On the radial expansion of tubular structures in a quark gluon plasma

TL;DR

This paper investigates the radial expansion dynamics of cylindrical energy density perturbations in a quark-gluon plasma using relativistic hydrodynamics, including ideal and viscous cases, with numerical solutions and analytical estimates.

Contribution

It introduces a novel analysis of tube expansion in QGP using perturbative hydrodynamics and derives equations governing the evolution of these perturbations.

Findings

Break wave equation describes ideal fluid perturbations.

Viscous effects lead to Burgers equation dynamics.

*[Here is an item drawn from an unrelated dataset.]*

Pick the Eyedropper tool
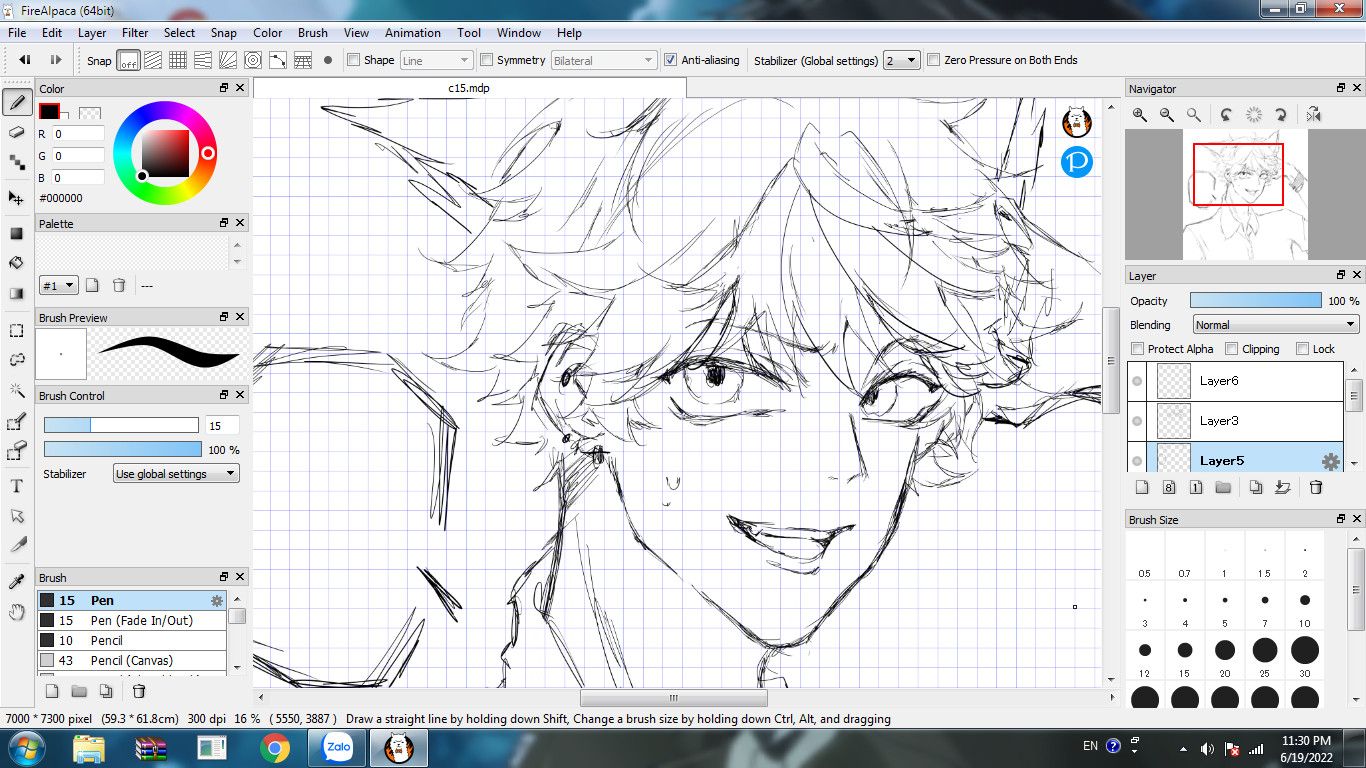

Estimated expansion timescales for the tubes.

Abstract

We study the radial expansion of cylindrical tubes in a hot QGP. These tubes are treated as perturbations in the energy density of the system which is formed in heavy ion collisions at RHIC and LHC. We start from the equations of relativistic hydrodynamics in two spatial dimensions and cylindrical symmetry and perform an expansion of these equations in a small parameter, conserving the nonlinearity of the hydrodynamical formalism. We consider both ideal and viscous fluids and the latter are studied with a relativistic Navier-Stokes equation. We use the equation of state of the MIT bag model. In the case of ideal fluids we obtain a breaking wave equation for the energy density fluctuation, which is then solved numerically. We also show that, under certain assumptions, perturbations in a relativistic viscous fluid are governed by the Burgers equation. We estimate the typical expansion time of the tubes.